Радиолов твердит, мол, имейте терпение, мы по десять лет ждали первой публикации. И все это время не пылили, не кидались ни на кого, работали, прислушивались к старшим…
Пока они будут выдерживать ее три семинара в роли “никто, ничто и звать никак”, ей будет сорок. А потом пятьдесят. Вот начинающий писатель на пенсии! Курам на смех. Да, не сбылась судьба в литературе, да, социальная роль женщины совершенно другая. Хранить очаг, то-се… А Ларичева и в литературе не сбылась, и очаг не хранила. И чего добилась? Дети брошенные. Брючки бы им пошить, отрез шерсти на юбку лежит уже два года. Сейчас, вон, какое все дорогое. Но как тогда Батогов, Латыпов, как тогда милая женщина, взвалившая на себя чужих детей, как Упхолов, которого сама же втравила в эту кашу? А что Упхолов… Упхолов будет известным писателем. За него теперь бояться нечего. А учить его ничему не надо, он сам все освоит, он, вон, как пашет, неостановимо. А эти люди — ну, они просто забудутся, исчезнут, их никто не знал и не узнает. Мир от этого не рухнет. Рухнет только она, Ларичева.

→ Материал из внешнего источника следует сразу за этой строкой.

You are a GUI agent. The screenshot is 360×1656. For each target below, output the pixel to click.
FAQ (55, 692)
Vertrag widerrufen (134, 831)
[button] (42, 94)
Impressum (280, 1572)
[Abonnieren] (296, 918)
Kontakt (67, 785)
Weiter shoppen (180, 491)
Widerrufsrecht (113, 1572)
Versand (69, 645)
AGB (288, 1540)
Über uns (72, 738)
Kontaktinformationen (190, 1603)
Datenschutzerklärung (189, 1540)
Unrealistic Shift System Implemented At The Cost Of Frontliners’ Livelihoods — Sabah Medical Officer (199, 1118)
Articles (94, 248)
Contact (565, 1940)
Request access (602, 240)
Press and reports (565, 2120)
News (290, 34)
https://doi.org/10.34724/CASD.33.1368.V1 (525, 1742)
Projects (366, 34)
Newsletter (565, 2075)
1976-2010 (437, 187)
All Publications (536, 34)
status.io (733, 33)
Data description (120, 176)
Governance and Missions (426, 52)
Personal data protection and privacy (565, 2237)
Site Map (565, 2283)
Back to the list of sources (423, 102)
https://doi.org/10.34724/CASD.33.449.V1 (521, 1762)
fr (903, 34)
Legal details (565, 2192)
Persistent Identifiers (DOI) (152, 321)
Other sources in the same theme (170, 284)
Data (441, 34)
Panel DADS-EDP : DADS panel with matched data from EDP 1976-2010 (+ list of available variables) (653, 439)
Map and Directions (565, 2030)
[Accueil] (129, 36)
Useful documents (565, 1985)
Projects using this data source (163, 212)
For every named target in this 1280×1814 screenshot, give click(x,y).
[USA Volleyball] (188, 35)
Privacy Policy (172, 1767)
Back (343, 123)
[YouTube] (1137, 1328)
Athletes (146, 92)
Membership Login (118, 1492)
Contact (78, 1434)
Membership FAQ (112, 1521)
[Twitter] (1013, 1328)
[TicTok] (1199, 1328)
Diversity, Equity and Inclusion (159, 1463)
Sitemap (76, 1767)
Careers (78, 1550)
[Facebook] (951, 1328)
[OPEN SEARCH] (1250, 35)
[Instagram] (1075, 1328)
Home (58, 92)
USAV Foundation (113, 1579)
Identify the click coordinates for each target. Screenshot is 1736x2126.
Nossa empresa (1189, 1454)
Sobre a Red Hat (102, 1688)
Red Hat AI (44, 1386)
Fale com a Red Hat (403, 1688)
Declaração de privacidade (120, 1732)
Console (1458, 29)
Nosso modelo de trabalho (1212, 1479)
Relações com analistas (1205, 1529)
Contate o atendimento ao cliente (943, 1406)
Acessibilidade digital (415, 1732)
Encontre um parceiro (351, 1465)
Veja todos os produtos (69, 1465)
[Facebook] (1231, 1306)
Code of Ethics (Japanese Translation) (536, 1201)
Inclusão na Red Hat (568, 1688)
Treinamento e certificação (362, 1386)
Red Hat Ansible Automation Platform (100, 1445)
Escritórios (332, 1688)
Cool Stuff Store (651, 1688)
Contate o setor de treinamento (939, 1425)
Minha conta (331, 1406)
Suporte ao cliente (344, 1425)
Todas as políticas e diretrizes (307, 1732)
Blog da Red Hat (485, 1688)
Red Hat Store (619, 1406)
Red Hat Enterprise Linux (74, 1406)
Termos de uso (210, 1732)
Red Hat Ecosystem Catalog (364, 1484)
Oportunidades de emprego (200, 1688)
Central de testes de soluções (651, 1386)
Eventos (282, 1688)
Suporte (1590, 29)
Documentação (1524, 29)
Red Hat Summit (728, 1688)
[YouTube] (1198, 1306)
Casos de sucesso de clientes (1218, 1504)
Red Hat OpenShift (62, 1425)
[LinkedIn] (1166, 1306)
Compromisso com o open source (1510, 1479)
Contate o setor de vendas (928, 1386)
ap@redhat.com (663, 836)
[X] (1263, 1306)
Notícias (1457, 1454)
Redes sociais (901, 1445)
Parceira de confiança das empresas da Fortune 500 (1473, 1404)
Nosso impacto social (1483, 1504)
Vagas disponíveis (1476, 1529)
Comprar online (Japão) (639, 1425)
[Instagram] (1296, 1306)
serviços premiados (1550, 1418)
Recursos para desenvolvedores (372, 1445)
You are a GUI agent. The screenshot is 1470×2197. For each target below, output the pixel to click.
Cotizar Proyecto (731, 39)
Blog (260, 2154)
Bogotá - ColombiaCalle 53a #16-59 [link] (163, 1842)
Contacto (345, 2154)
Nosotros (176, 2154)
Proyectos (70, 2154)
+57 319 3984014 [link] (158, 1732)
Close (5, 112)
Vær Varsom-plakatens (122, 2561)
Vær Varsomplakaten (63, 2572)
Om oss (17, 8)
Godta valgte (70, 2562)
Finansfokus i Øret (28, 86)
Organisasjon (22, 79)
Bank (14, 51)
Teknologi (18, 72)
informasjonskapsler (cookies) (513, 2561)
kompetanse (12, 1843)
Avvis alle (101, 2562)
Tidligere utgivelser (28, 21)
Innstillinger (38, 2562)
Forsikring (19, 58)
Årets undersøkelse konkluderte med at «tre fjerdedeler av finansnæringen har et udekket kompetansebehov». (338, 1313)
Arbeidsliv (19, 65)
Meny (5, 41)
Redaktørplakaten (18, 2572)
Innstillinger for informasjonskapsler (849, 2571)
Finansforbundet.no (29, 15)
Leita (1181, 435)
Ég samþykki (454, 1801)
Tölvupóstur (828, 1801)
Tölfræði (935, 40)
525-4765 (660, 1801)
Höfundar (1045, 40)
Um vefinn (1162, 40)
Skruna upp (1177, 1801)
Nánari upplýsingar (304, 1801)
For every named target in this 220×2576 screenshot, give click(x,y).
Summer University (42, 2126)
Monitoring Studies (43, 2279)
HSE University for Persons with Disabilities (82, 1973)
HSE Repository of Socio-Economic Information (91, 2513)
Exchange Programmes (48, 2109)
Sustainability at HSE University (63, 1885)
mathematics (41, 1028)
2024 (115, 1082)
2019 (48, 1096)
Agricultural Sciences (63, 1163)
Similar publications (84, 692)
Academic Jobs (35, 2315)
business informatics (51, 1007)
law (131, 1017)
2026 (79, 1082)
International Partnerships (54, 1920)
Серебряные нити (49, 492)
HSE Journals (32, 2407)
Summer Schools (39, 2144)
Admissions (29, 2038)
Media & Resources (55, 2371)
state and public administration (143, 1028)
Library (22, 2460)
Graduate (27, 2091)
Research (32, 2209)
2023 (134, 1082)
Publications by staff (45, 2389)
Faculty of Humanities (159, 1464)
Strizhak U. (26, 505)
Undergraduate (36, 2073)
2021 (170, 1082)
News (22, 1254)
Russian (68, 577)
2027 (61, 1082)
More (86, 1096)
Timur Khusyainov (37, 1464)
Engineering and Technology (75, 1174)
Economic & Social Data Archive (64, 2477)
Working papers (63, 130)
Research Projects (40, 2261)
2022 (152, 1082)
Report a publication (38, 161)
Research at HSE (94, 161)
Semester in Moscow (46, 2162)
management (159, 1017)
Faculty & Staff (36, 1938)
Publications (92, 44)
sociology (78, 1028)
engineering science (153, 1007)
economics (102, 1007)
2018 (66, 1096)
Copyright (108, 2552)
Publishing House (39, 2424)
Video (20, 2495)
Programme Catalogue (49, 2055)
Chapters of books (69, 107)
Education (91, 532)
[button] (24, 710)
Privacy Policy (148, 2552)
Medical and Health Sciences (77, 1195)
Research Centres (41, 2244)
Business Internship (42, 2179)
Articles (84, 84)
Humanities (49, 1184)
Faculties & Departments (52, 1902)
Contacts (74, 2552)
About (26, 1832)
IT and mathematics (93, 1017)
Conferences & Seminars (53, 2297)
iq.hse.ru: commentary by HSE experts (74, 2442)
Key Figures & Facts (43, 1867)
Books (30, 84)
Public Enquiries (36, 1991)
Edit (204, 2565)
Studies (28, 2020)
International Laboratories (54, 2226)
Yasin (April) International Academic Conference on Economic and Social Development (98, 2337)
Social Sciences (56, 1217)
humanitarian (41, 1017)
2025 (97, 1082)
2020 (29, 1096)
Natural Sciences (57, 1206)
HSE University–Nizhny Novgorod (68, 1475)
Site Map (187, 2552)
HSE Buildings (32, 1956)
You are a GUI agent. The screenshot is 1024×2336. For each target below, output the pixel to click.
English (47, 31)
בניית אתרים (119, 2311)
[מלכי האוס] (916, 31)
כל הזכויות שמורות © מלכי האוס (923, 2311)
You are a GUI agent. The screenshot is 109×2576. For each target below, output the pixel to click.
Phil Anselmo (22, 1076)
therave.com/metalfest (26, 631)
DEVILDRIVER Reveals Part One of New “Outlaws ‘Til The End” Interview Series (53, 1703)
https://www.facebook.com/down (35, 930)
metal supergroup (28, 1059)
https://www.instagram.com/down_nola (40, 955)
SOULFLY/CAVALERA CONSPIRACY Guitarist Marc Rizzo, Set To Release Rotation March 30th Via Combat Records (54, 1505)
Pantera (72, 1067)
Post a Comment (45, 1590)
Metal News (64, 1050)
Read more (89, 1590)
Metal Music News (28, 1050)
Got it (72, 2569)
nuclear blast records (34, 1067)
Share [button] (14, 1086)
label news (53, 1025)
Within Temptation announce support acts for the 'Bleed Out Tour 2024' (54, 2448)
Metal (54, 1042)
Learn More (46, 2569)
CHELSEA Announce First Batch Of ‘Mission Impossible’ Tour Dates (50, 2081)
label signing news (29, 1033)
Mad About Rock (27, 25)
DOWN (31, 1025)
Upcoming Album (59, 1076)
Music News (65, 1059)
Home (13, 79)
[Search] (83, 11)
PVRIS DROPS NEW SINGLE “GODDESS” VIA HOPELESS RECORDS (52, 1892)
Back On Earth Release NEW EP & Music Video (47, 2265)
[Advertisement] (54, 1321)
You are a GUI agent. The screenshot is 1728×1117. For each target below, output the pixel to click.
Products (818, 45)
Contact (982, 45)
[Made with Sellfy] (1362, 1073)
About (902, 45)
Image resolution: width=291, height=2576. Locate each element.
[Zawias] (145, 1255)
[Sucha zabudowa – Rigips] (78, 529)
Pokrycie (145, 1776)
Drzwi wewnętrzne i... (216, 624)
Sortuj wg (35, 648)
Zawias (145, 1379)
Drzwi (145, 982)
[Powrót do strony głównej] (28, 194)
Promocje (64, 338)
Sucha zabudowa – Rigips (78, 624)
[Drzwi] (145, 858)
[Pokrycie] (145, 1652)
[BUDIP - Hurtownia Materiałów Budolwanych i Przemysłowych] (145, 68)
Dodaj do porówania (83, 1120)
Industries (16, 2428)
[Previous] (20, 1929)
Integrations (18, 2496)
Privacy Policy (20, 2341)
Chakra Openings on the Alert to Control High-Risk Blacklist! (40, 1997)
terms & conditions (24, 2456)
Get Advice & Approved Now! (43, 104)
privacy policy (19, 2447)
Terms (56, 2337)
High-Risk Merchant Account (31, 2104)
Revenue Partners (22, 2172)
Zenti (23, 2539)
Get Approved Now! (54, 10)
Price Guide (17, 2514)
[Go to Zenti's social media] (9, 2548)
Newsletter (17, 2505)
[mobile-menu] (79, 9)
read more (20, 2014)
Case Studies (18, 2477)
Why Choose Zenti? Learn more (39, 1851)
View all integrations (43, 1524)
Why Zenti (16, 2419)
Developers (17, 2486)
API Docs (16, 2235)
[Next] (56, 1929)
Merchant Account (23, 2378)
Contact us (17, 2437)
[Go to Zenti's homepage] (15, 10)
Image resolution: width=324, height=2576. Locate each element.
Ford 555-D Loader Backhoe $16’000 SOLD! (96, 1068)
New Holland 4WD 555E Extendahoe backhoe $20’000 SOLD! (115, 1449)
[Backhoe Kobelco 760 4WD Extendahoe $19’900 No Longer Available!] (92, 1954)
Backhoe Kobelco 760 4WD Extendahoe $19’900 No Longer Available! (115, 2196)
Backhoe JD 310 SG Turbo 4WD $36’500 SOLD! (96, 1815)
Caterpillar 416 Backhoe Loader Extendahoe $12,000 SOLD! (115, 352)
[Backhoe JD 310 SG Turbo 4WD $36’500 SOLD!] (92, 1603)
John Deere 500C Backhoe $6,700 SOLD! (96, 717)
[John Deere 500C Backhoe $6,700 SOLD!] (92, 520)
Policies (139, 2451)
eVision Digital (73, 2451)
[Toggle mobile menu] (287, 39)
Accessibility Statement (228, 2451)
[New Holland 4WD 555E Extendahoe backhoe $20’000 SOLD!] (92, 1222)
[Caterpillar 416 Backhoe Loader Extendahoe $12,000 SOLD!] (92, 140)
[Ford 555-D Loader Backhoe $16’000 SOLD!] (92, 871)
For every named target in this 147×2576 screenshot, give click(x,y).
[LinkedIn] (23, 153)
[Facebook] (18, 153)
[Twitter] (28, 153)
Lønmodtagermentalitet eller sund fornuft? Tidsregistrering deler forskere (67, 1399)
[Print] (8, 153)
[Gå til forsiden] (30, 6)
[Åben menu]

Радиолову не нравится, близкому человеку не нравится, близкой подруге тем боле. Упхолу нравится, но Упхол один. Зачем это все нужно? Сколько можно нервы рвать без толку? Не лучше ли просто выбросить все на помойку, как будто ничего и не было? Пастернак талант, но даже он хоронил себя не единожды… Хотя они не любят Пастернака. И Платонова не любят! А уж Платонова могли бы. Он из рабочих, как Упхолов. Они-то любят Чернова, Астафьева… Нет, Астафьева любили при партии, а потом разлюбили, дескать, продался. Ну, нехорошо людям от его премий. Вот, каждый год едут поклонники Шаламова, буквально всего света, но Шаламова тоже здесь не любят, даже через площадь ради него перейти не хотят, невзирая на зарубежных журналистов. Видно, он все это наперед знал и говорил, что “черная сотня”…
Но должно же быть разное! Почему надо требовать от всех “черновости” и “рубцовости”? “Не можешь, как классик, — лучше не пиши”. Войнович по радио как заговорит, так все просто. Ничего не надо выискивать! Автор должен слушать только себя. Себя. Не Чернова. Это же так здорово. Делай, что хочешь!
Натали Голдберг говорит — пиши, что хочешь, ты имеешь полное право написать такую чушь, какой еще до тебя не было. Натали Голдберг советует: не пиши сочинение, как ты провел лето, исходя из того, что ждет училка. Хотя она, может быть, ждет самого немудрящего: как играли в волейбол, как шумели деревья и какая была радость победы. А Голдберг берет и пишет, как она все лето трескала шоколадное печенье, как отец хлестал пиво, а мать дожидалась, пока он напьется, и убегала в кафе к одному типу в красной футболке. Вот это да. Вроде бы за это могут поставить два, но зато ведь это жизнь. А что может быть лучше жизни?